Couscous. Un large plat dans lequel chacun se sert. Circule un bol en terre cuite orné de motifs foncés très odorants ; l’eau y est fraîche, merveilleusement fraîche, et légèrement parfumée par la teinture de ces motifs. Le père plonge ses doigts dans le plat et fait sauter la semoule dans sa paume jusqu’à ce qu’elle forme une petite balle qu’il lance dans sa bouche.

L’air désolé d’un convive. Il s’efforce d’excuser la conduite de son ami qui, lui semble-t-il, a trop bu.
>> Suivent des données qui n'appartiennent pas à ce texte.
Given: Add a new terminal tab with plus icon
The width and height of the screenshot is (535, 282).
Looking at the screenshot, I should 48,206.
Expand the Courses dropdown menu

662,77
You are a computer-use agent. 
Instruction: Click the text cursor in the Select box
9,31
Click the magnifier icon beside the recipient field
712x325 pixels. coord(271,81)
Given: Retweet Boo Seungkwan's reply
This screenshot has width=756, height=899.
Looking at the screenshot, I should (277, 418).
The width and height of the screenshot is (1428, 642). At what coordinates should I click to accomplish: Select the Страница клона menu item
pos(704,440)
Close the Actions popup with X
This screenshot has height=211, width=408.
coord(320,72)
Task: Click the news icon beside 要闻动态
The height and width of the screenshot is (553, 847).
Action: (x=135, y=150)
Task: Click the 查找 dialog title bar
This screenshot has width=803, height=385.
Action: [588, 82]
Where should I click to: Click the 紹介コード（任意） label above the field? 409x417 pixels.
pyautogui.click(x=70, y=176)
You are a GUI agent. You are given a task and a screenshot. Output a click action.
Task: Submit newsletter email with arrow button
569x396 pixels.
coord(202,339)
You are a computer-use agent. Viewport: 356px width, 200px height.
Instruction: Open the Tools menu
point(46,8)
Mais l’ami reste très courtois et je ne vois rien dans sa conduite qui trahisse un excès de boisson.

A l’entrée du cimetière juif de Fès, il est écrit : “L’Éternel fait mourir et Il fait revivre. Un jour Cléopâtre demanda à Rabbi Meïr : “Vous pensez que les Morts vont revivre ? Mais seront-ils alors habillés ou sans leurs vêtements ?” Rabbi Meïr répondit : “Prends l’exemple du grain de blé : lorsqu’on le plante, il est nu et lorsqu’il ressort de la terre en épi, il est habillé de plusieurs enveloppes successives. A plus forte raison en est-il ainsi pour les hommes : n’étant jamais enterrés “nus” (de mitswoth), ils ressusciteront certainement avec leurs vêtements (de gloire).” Ce curieux dialogue rapporté par le Talmud permet en tout cas de comprendre que pour le judaïsme la mort n’est pas une “fin”, un aboutissement définitif, mais au contraire une préparation à une vie nouvelle. C’est l’enterrement comparé à la semence de la graine qui permet cette préparation. Voilà ce qui explique le respect que l’on doit au corps.”

Sur l’une des tombes les plus imposantes de ce cimetière, on peut lire : “Ici repose Mademoiselle Solica Hatchouel, née à Tanger en 1817. Refusant de rentrer dans la religion islamique, les Arabes l’ont assassinée à Fez en 1834. Arrachée de sa famille, tout le monde regrette cette enfant sainte”. Le carré des enfants. Pas une inscription hormis la suivante : “Leon Edery falleció a los dos años de edad”. De toutes petites tombes en forme de tentes, du torchis peint à la chaux. Le cimetière, un campement et ses alignements. Les trépassés voyagent ; demain ils seront ailleurs. Les morts, des nomades en l’Éternel. La tente, le Voyage ; le Voyage, Yahvé.

Le voyage ; comme s’il nous fallait toujours revenir à la source de la nostalgie et y boire.

Les toilettes à la turque présentent divers avantages dont le suivant : la position accroupie et l’ouverture qu’elle définit permettent d’expulser les excréments sans qu’ils nous souillent. Ainsi le nettoyage se limite-t-il à presque rien.

Des proverbes encore et encore. Ils sont dans tous les cas plus pertinents (efficaces) qu’un raisonnement.

A certaines heures, une source est habitée par un être maléfique. Me renseigner sur les horaires et apprendre le rituel qui le tiendra en respect.